TEXT SECTION –
# # # # #

What knowledge, separated from wisdom, has brought us

The Thirteenth Sunday after Pentecost

Deut 30:15-20; Psalm 1, Philemon 1:1-21; Luke 14: 25-33

The Rev’d Dr. Deborah Meister


Don’t touch that stove! It’s hot.
Honey, honey, no, no— that candy fell on the ground. You can’t eat it. It’s gross. It’s got germs.
Sweetie, I’m not going to say it again. You have to brush your teeth.

There are certain things a parent has to say too often, sometimes in gentle tones, sometimes in more frantic ones. But gentle or frantic, the parents who say such things are not trying to bully their children; they are trying to protect them. Either they know of a danger the children do not yet see, or they know of something which will help their children thrive, and they are trying to guide their children in that direction.

Today’s magnificent passage from Deuteronomy — one of my favorite passages in all of Scripture — offers that kind of teaching: teaching which warns us away from what will bring us death, and invites us into the paths of life. The setting is dramatic: Moses, who has led the people of Israel forty years in the wilderness, has been told he will die before they enter the Promised Land, and so he gathers them all one last time to teach them in the name of God. That teaching takes up the whole book of Deuteronomy, and this is its climax. “See, I have set before you today life and prosperity, death and adversity. If you obey the commandments of the Lord your God…, walking in his ways, and observing his commandments …, then you shall live and become numerous, and the Lord your God will bless you in the land that you are entering to possess. But if your heart turns away and you do not hear,… I declare to you today that you shall perish; you shall not live long in the land.” (Deut 30:15-18) It is tempting, perhaps, to read these words as punitive — to imagine that God is a harsh and unyielding authoritarian, demanding perfect obedience and crushing those who disobey. But in fact they are the admonitions of a loving parent; they invite us to see God as the source of wisdom.

# # # # #

EXERCISE REQUIREMENTS –
**1.** Retype the stretch of the sermon from "The Thirteenth Sunday" through "stove! It’s hot.", keeping every word and mark unchanged.
**2.** Answer these questions about the sermon:
(a) For which Sunday was the sermon written?
(b) For how many years had Moses led the people of Israel in the wilderness?
(c) Which book of Scripture holds the passage the sermon calls "one of my favorite passages in all of Scripture"?

# # # # #

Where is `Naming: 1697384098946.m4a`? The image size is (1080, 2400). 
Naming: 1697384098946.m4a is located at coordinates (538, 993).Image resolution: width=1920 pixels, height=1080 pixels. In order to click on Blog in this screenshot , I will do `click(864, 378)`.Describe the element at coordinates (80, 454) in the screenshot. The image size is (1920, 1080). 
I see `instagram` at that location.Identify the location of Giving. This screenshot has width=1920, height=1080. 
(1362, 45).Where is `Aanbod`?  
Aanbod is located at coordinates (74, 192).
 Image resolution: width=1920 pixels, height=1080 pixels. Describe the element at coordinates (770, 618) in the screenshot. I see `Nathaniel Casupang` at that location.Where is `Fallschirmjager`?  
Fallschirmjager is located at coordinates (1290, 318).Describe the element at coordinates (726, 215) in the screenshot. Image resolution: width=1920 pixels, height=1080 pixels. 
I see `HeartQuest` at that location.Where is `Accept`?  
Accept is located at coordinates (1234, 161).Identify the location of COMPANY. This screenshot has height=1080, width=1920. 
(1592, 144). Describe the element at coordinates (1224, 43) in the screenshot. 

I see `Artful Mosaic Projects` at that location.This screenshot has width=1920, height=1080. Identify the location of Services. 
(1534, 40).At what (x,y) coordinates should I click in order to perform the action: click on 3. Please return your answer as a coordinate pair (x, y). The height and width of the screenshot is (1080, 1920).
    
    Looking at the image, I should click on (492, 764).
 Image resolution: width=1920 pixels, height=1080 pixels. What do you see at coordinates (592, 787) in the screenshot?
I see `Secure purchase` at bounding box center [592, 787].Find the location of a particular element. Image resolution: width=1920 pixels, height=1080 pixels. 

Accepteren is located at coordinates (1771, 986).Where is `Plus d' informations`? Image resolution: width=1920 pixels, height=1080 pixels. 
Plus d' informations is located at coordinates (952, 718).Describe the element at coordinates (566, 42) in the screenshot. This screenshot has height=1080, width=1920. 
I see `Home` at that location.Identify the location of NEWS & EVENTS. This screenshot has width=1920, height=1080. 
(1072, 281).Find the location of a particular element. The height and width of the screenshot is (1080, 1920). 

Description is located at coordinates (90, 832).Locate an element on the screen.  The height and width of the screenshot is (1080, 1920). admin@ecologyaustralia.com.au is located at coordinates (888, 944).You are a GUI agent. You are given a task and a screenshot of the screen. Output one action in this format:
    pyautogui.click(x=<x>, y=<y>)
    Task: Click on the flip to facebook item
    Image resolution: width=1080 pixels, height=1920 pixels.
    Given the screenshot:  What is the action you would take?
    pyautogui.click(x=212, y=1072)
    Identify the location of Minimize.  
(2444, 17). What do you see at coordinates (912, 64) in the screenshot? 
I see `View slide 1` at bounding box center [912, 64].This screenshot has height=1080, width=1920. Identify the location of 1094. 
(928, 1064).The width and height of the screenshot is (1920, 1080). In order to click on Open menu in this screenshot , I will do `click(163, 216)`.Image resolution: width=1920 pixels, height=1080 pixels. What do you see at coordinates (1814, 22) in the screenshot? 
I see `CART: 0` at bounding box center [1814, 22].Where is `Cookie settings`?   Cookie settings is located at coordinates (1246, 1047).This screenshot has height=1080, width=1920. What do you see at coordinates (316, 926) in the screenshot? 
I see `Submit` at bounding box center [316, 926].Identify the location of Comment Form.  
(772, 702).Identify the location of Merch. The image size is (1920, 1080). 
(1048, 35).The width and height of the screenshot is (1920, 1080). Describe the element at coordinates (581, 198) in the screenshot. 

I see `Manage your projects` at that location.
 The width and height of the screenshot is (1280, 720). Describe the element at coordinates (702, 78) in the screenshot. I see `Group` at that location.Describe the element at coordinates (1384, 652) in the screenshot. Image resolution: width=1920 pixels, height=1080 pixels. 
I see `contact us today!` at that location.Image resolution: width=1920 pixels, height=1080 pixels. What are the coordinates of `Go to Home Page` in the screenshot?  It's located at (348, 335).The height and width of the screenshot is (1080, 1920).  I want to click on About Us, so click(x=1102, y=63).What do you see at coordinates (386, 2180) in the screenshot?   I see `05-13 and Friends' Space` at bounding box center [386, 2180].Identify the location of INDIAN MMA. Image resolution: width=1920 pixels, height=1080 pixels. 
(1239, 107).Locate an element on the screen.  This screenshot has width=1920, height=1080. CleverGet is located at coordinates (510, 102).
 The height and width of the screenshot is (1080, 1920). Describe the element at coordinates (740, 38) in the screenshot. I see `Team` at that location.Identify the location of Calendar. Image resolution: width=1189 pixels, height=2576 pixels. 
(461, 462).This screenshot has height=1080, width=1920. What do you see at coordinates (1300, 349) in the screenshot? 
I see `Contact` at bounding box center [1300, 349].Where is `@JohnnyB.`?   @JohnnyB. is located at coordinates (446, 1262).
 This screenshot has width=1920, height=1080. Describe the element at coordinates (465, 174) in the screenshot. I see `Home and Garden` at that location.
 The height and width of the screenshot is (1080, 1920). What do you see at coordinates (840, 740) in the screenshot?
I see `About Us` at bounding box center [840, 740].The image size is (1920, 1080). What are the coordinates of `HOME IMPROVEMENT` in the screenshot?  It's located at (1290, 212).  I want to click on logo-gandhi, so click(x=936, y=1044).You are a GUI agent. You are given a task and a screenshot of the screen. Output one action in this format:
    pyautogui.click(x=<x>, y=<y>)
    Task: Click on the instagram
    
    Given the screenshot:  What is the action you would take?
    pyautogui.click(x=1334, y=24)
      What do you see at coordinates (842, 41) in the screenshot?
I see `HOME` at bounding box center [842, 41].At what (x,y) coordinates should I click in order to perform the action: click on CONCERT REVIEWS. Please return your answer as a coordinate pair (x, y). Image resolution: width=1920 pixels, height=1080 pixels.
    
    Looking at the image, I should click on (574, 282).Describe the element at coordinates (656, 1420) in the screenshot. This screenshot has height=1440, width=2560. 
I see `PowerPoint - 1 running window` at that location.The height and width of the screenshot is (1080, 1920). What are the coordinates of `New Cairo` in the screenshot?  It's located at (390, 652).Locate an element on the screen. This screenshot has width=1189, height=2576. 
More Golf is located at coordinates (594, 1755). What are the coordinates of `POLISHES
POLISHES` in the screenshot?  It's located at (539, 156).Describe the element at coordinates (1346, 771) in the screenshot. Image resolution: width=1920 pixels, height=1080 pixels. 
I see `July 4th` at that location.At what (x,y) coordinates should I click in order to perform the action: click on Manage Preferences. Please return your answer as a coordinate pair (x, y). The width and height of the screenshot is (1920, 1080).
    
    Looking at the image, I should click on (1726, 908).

# # # # #

FINAL ANSWERS –
**1.**
The Thirteenth Sunday after Pentecost

Deut 30:15-20; Psalm 1, Philemon 1:1-21; Luke 14: 25-33

The Rev’d Dr. Deborah Meister


Don’t touch that stove! It’s hot.

**2.**
(a) The Thirteenth Sunday after Pentecost
(b) Forty years
(c) Deuteronomy